> [DATASET EXCERPTS]:
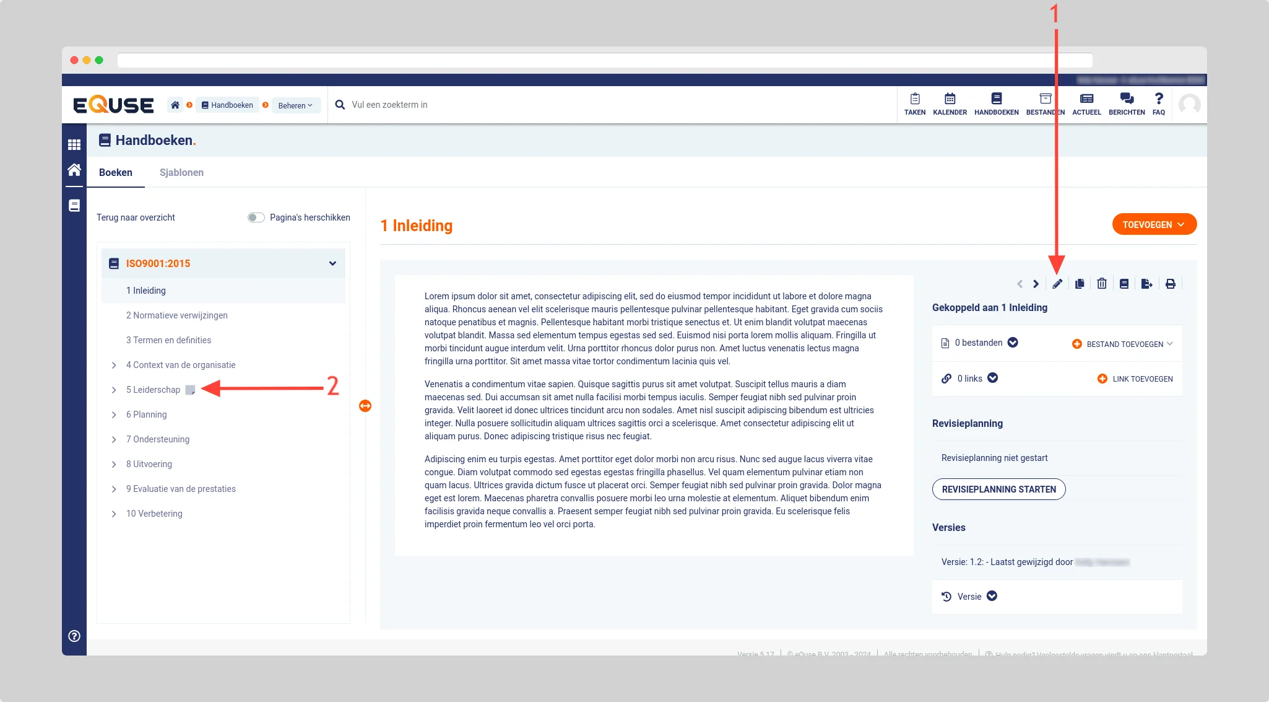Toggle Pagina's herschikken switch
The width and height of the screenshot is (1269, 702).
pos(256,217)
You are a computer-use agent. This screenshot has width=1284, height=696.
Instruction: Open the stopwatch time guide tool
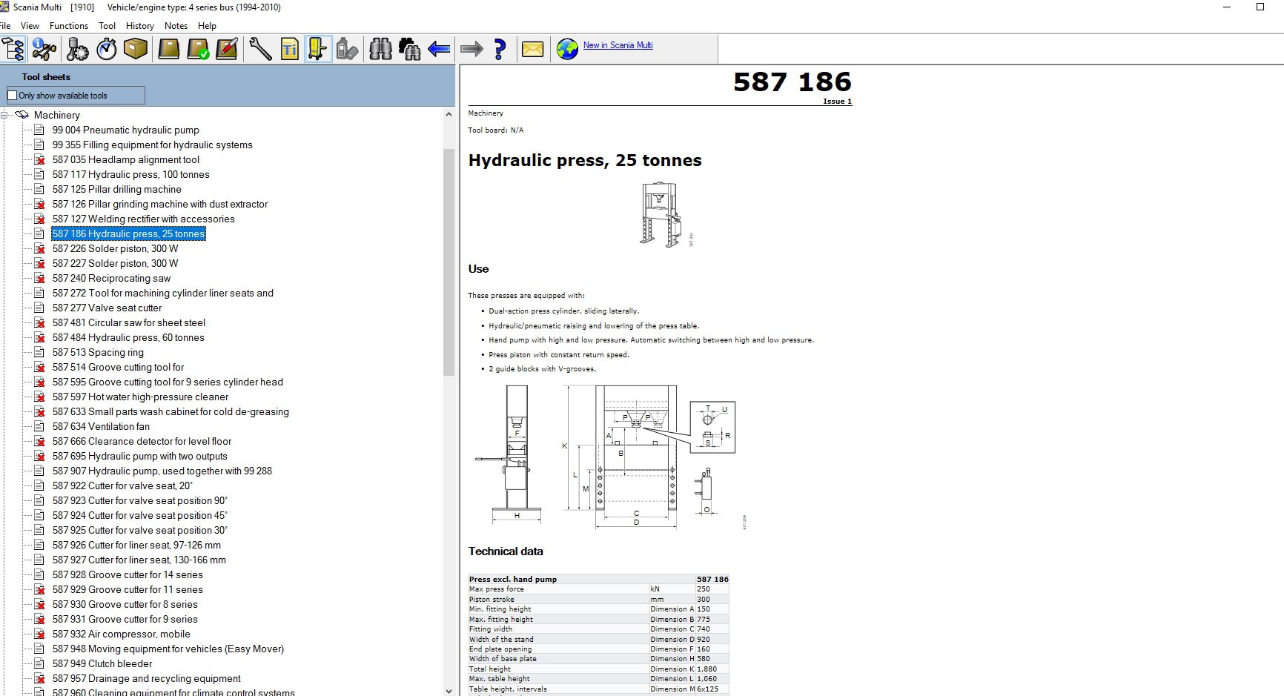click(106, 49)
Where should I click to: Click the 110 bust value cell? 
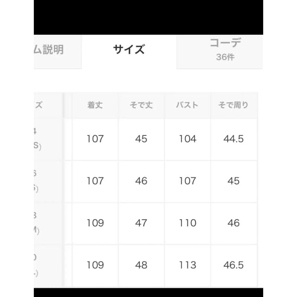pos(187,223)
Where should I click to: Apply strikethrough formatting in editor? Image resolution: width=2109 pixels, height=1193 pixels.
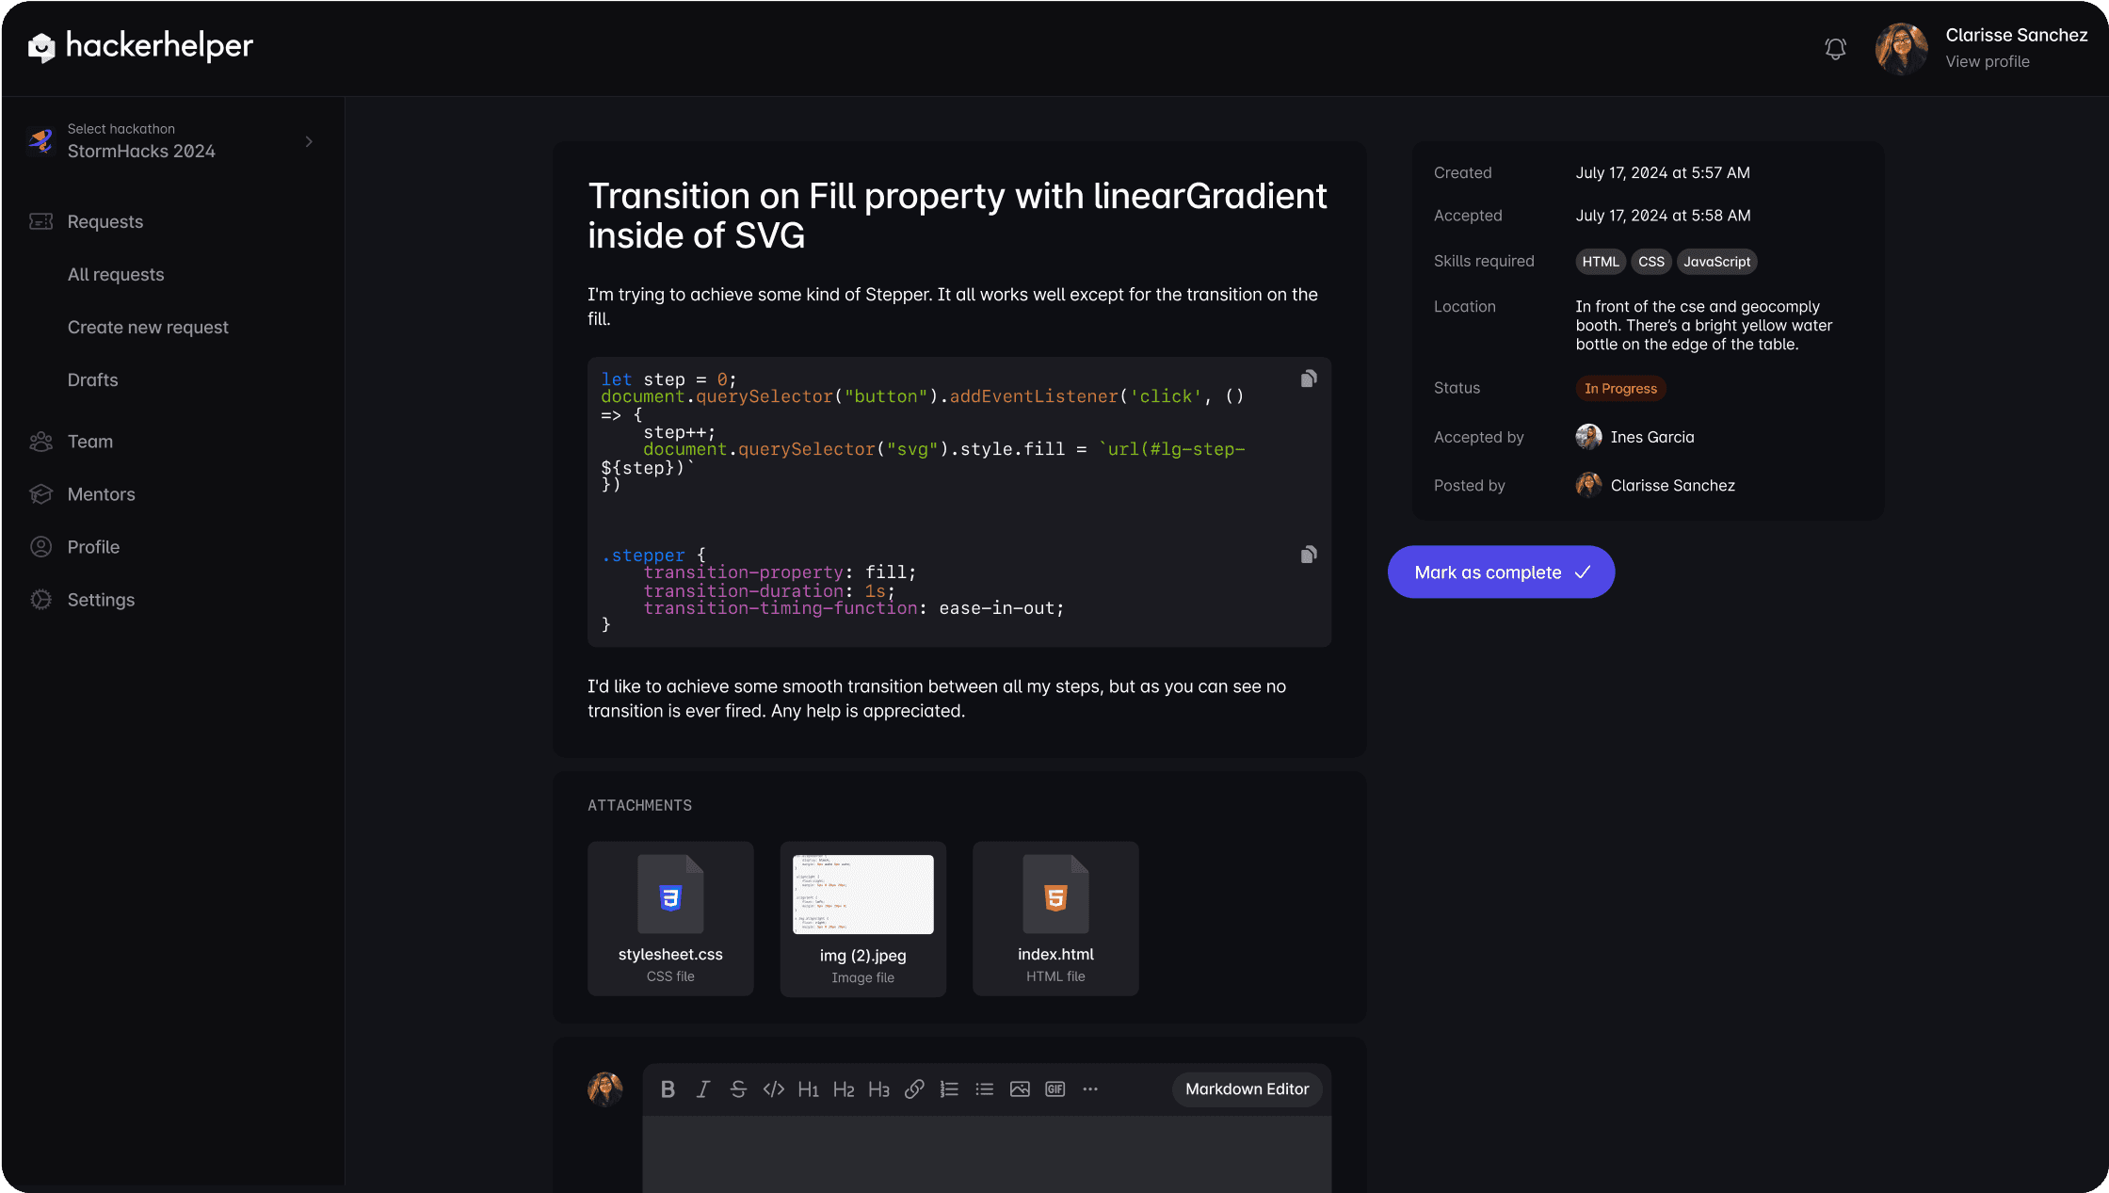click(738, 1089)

...

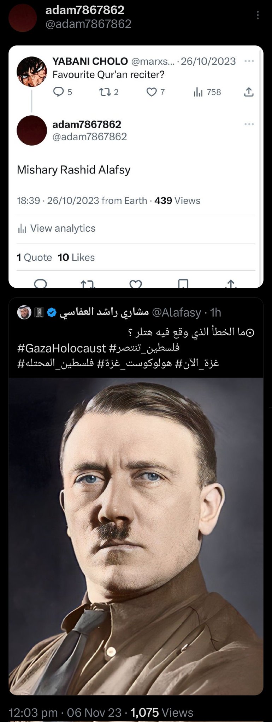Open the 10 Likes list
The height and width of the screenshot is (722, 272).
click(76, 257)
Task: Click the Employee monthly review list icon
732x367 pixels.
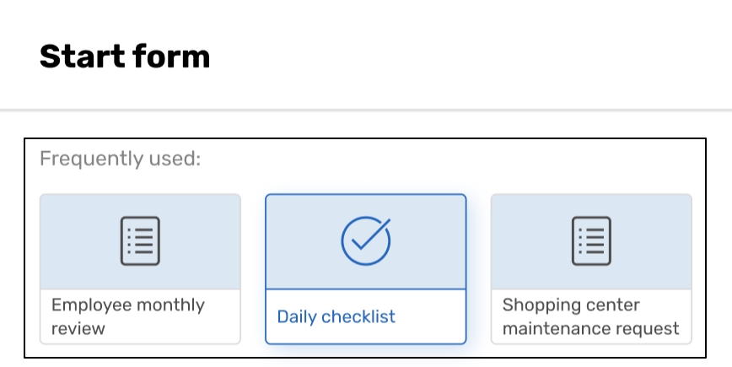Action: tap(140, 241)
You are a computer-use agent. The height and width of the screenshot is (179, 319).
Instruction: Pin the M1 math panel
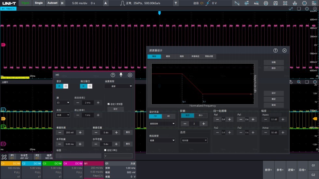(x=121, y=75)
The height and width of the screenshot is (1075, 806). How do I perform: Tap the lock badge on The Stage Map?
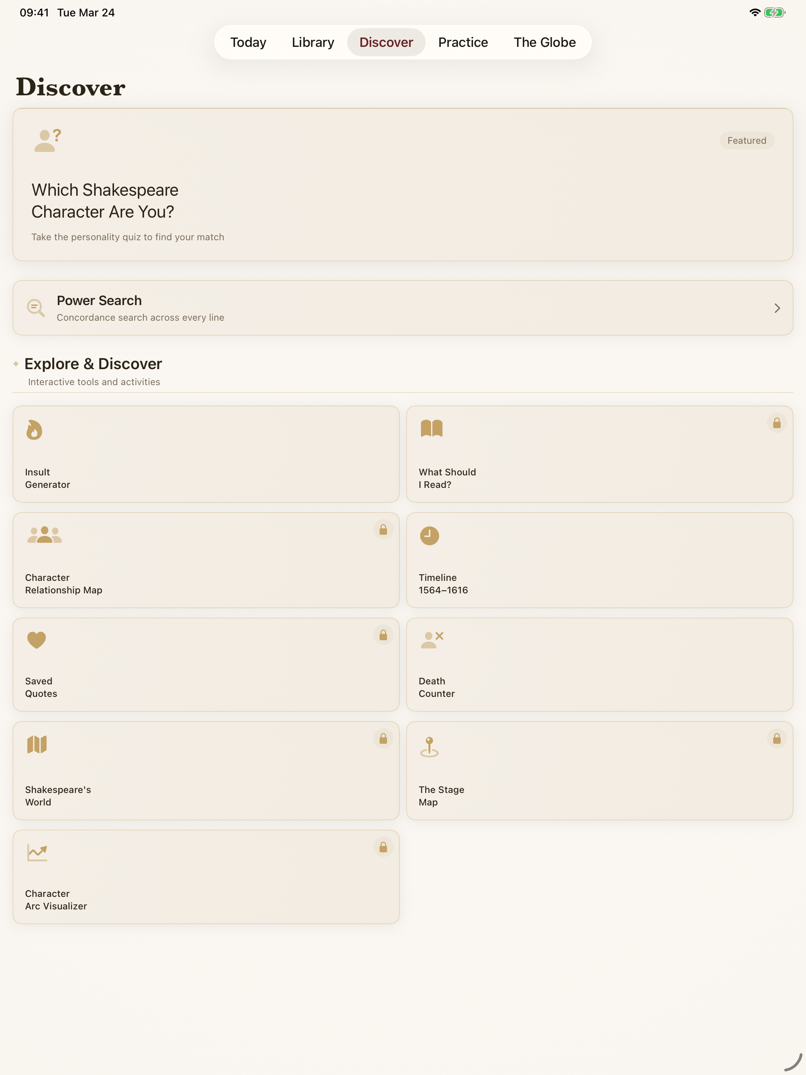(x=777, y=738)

* * *

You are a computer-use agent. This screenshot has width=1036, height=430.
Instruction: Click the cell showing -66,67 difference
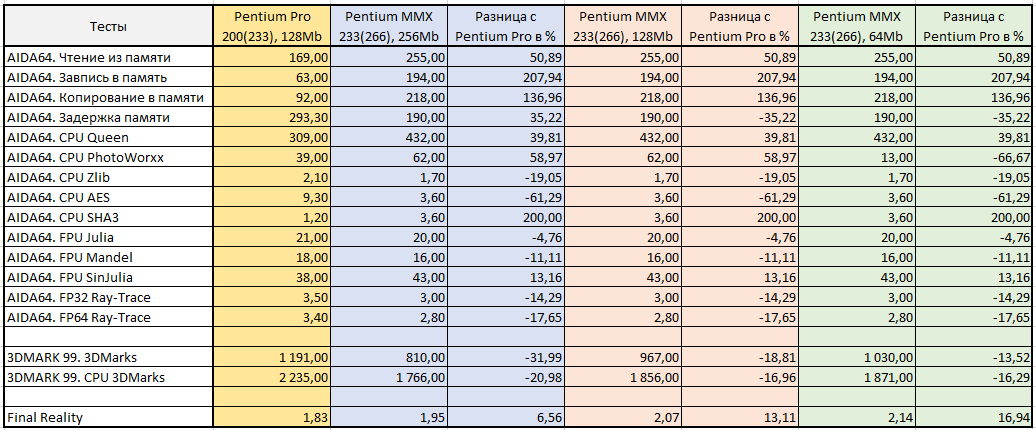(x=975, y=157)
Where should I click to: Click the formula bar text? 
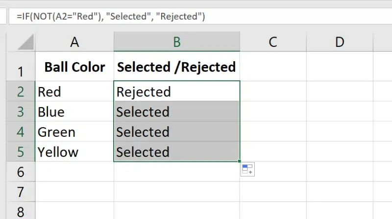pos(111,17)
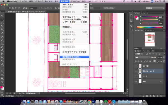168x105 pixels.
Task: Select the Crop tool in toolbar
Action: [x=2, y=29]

> [WHAT IS EXPECTED]:
Reproduce the records beginning at the line that contains "Toggle Pagina's herschikken switch" and ending after the line that contains "click(738, 1089)", with both of those lines included. Omit the pictures from your answer.

> [EXPECTED ANSWER]:
Toggle Pagina's herschikken switch
The width and height of the screenshot is (1269, 702).
pos(256,217)
You are a computer-use agent. This screenshot has width=1284, height=696.
Instruction: Open the stopwatch time guide tool
click(106, 49)
Where should I click to: Click the 110 bust value cell? 
pos(187,223)
Where should I click to: Apply strikethrough formatting in editor? Image resolution: width=2109 pixels, height=1193 pixels.
click(738, 1089)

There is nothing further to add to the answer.